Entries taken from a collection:
########
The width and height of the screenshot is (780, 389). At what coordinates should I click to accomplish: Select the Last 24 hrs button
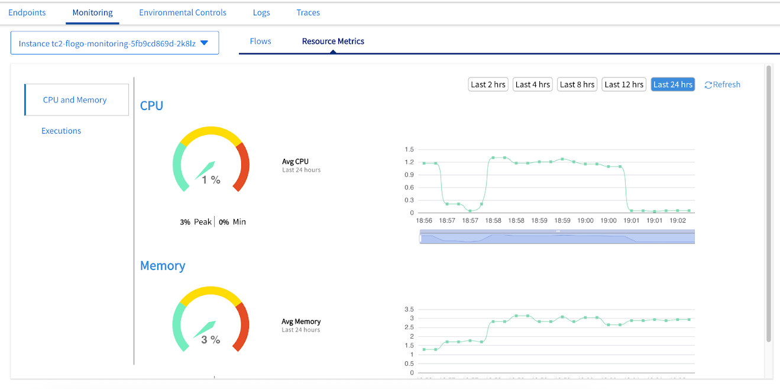[672, 85]
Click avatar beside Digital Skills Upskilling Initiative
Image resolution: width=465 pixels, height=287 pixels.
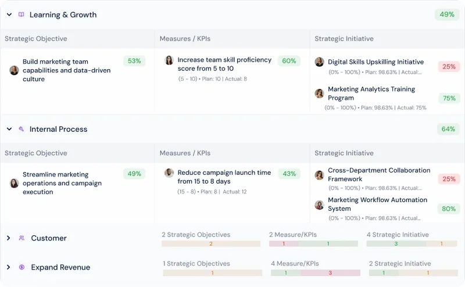[x=319, y=62]
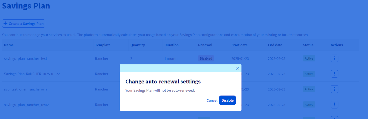Viewport: 368px width, 119px height.
Task: Click the Quantity column header
Action: (x=137, y=45)
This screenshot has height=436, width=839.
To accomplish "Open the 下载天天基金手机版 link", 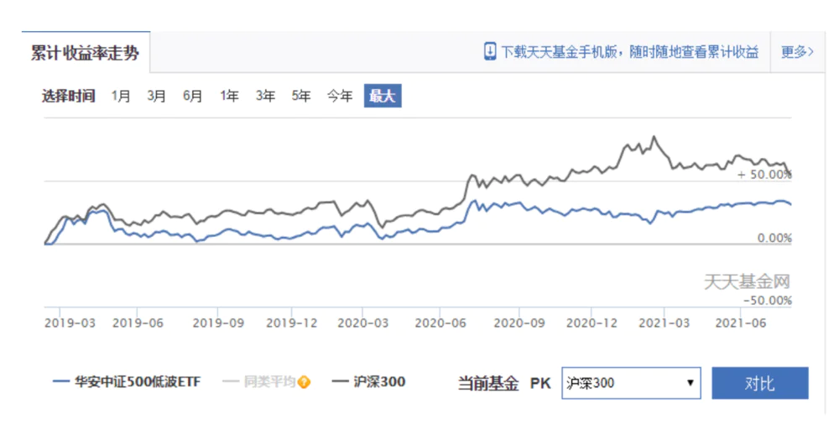I will tap(629, 52).
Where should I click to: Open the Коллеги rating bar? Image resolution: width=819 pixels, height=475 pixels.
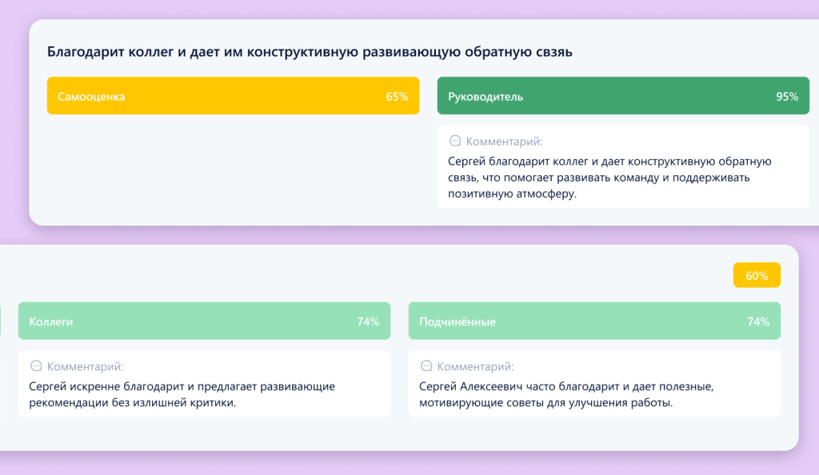(204, 321)
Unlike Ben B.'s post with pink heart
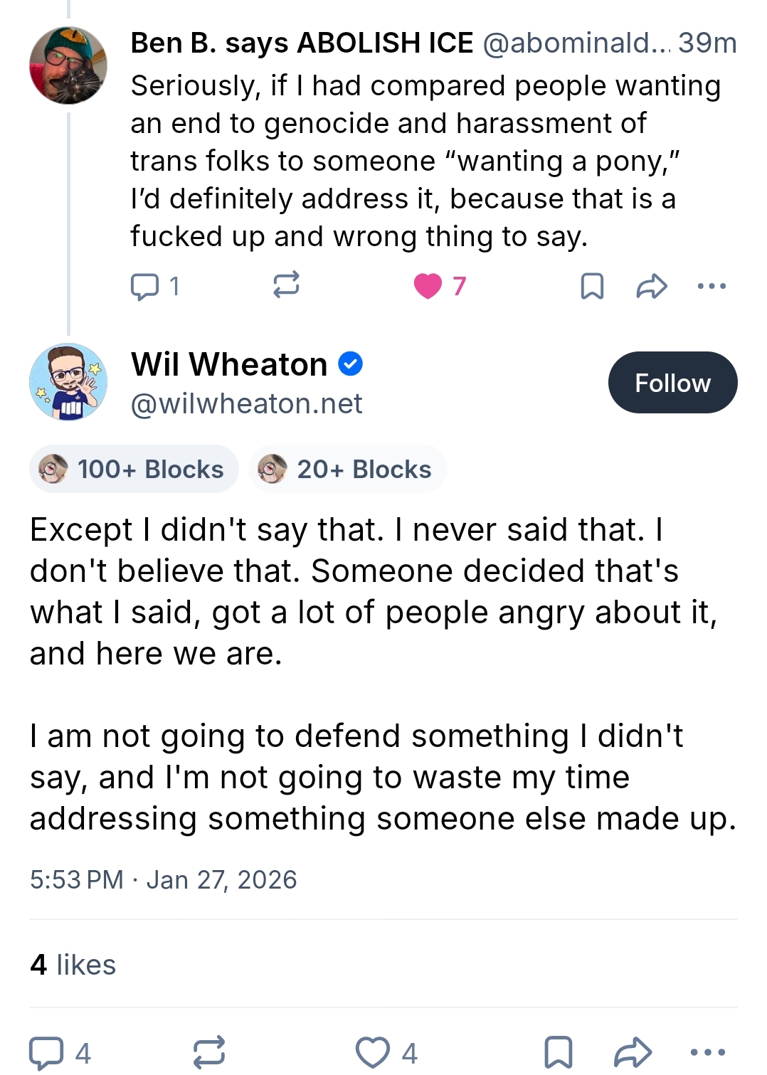The width and height of the screenshot is (767, 1075). (428, 286)
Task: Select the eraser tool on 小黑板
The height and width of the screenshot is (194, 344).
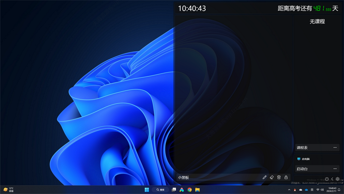Action: click(271, 177)
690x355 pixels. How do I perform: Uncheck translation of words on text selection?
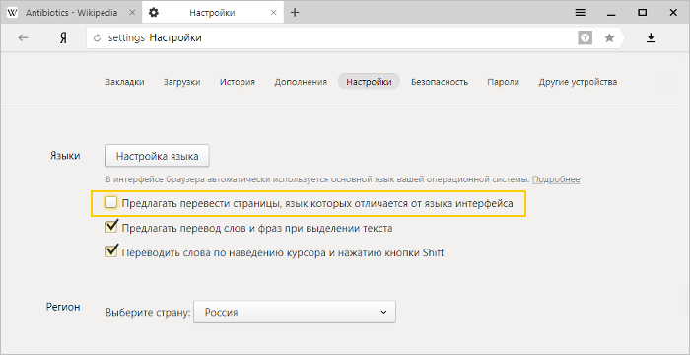(111, 227)
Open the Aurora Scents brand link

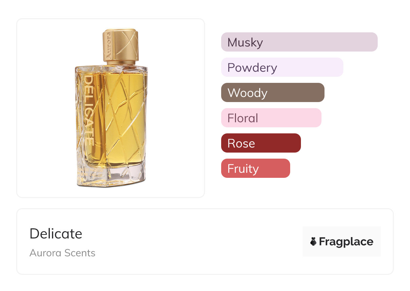[x=62, y=253]
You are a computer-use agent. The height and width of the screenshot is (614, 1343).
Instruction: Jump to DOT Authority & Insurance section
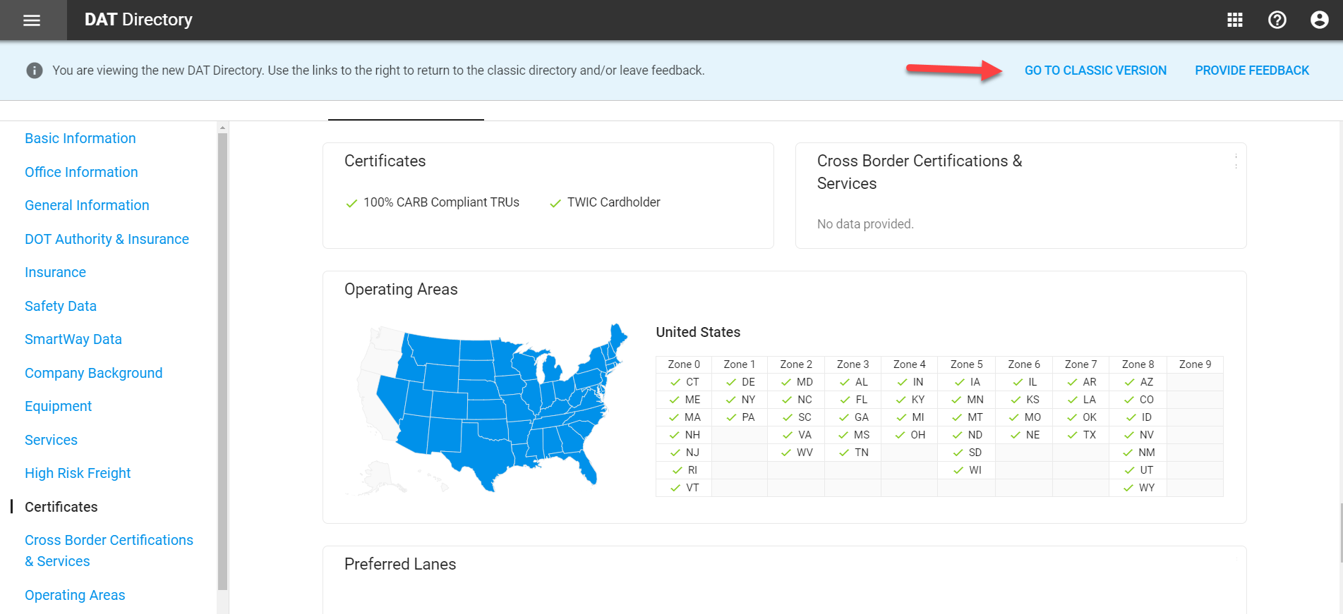click(x=107, y=239)
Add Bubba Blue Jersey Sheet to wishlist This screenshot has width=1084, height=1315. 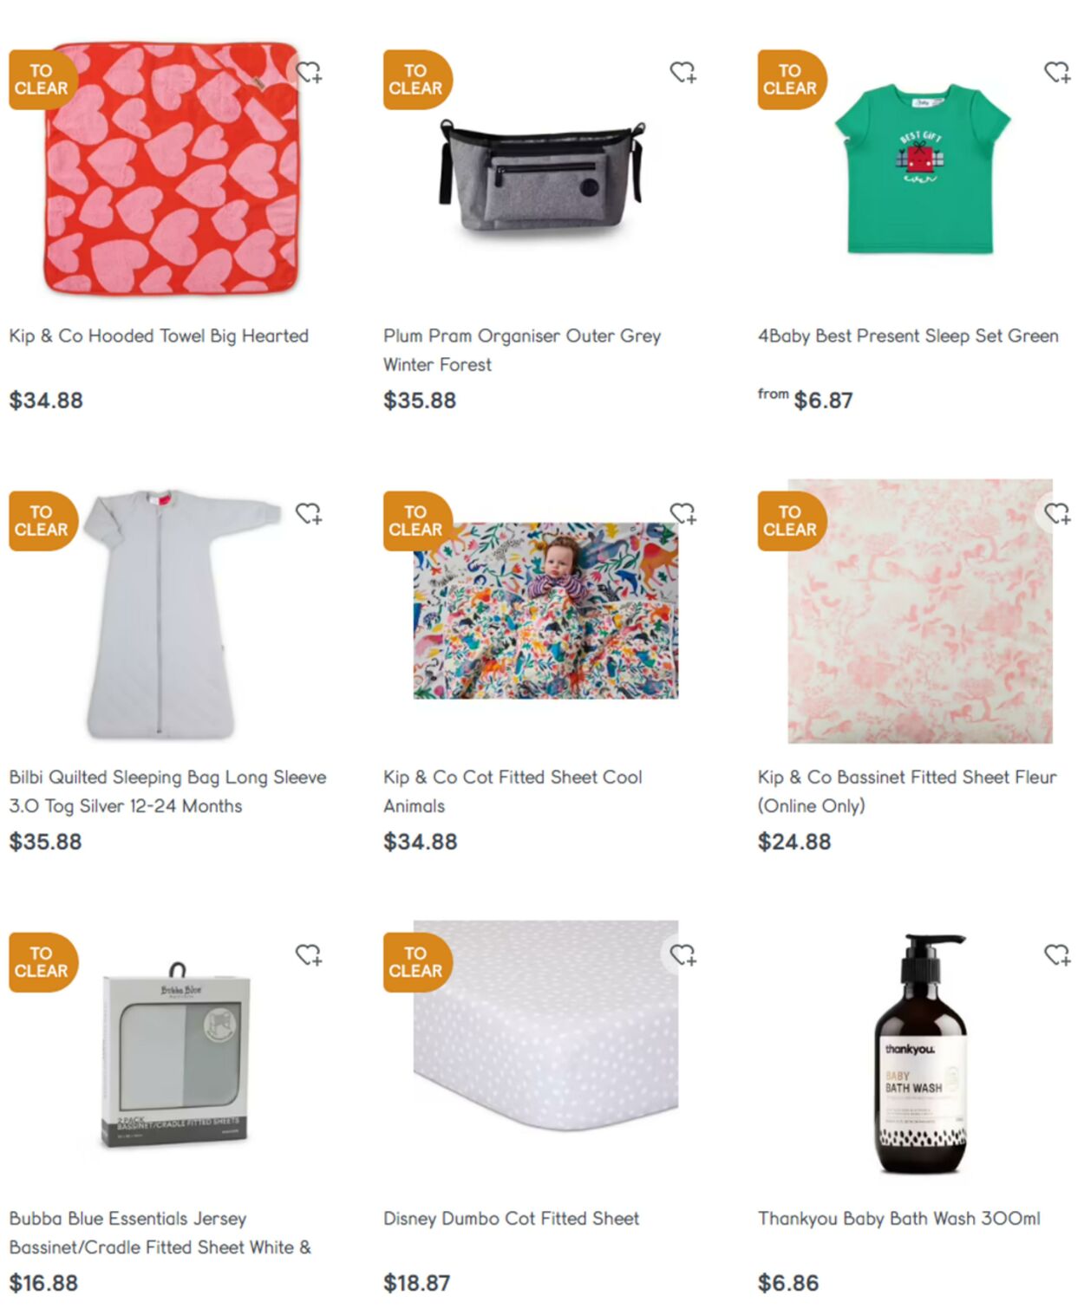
########
» Exercise:
Leave out the pictures, and please output only the lines from the line that contains "Unlike Ben B.'s post with pink heart" through the end of the data, both ends included.

» Answer area:
Unlike Ben B.'s post with pink heart
The width and height of the screenshot is (767, 1075). (428, 286)
Task: Select the eraser tool on 小黑板
The height and width of the screenshot is (194, 344).
Action: click(271, 177)
690x355 pixels. How do I perform: Uncheck translation of words on text selection?
(111, 227)
Open the Aurora Scents brand link

[x=62, y=253]
You are a computer-use agent. The height and width of the screenshot is (614, 1343).
Instruction: Jump to DOT Authority & Insurance section
click(x=107, y=239)
Add Bubba Blue Jersey Sheet to wishlist This screenshot has width=1084, height=1315. 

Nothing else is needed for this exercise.